Elections européennes : la méthode de calcul pour la répartition des sièges
Chacun des 28 Etats membres de l’Union européenne a le droit de fixer ses propres règles d’organisation du scrutin pour les élections au parlement européen. Pourvu que l’élection ait lieu au suffrage universel direct et au scrutin… proportionnel.
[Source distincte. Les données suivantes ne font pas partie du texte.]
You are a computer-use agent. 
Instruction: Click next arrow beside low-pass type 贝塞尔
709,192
Une liberté très encadrée donc sauf pour la méthode mathématique de répartition des sièges.
Cette liberté assez relative donnent l’occasion aux différents ministres européens en charges de cette consultation populaire de sortir d’extraire du formole de vieux mathématiciens oubliés par le grand public ; Droop, Hagenbach-Bischoff, Jefferson, Hondt etc.
Au lieu d’une élection au niveau national comme c’était le cas avant 2003, le législateur français a « saucissonné » l’hexagone en dix circonscriptions inter-régionales de manière à écarter les petits partis et pour se donner une assurance complémentaire les attributions de sièges se font suivant la règle de la plus forte moyenne qui donne une prime à celui ou ceux qui sont arrivés les premiers.
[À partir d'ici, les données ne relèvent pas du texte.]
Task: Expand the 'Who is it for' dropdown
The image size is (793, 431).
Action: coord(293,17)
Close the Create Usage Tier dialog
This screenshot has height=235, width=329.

Le stratagème, qui vise notamment à défavoriser le Front national, risque de se retourner contre ses auteurs dans les super-circonscriptions où le parti de Marine Le Pen sera en tête. Mais c’est un autre sujet.
Dans le principe, une élection à la proportionnelle est un peu plus compliquée qu’une élection universelle uninominale directe où celui qui rassemble le plus de voix est élu. Les ajustements qu’elle suppose peuvent devenir de véritables casse-tête et ne sont pas pas exemptes d’arrière-pensée politique puisque la méthode choisie peut modifier la traduction en terme de nombre d’élus d’une élection à la proportionnelle.
Les deux méthodes les plus répandues pour l’attribution des sièges lors d’une élection à la proportionnelle sont la méthode du plus fort reste et celle de la plus forte moyenne. C’est la seconde qui a été retenue pour la France. Mais pour mieux comprendre sont application commençons par prendre la première méthode qui est la plus simple et surtout la plus évidente.
Calcul du plus fort reste
Les données de bases sont simples, les sièges sont répartis en fonction des votes obtenus par chaque liste suivant un quotient électoral qui permet de déterminer le nombre de voix nécessaires pour obtenir un siège. Une liste qui atteint ce quotient remporte un siège. Si elle obtient deux fois ce quotient elle remporte deux sièges, le triple trois sièges etc.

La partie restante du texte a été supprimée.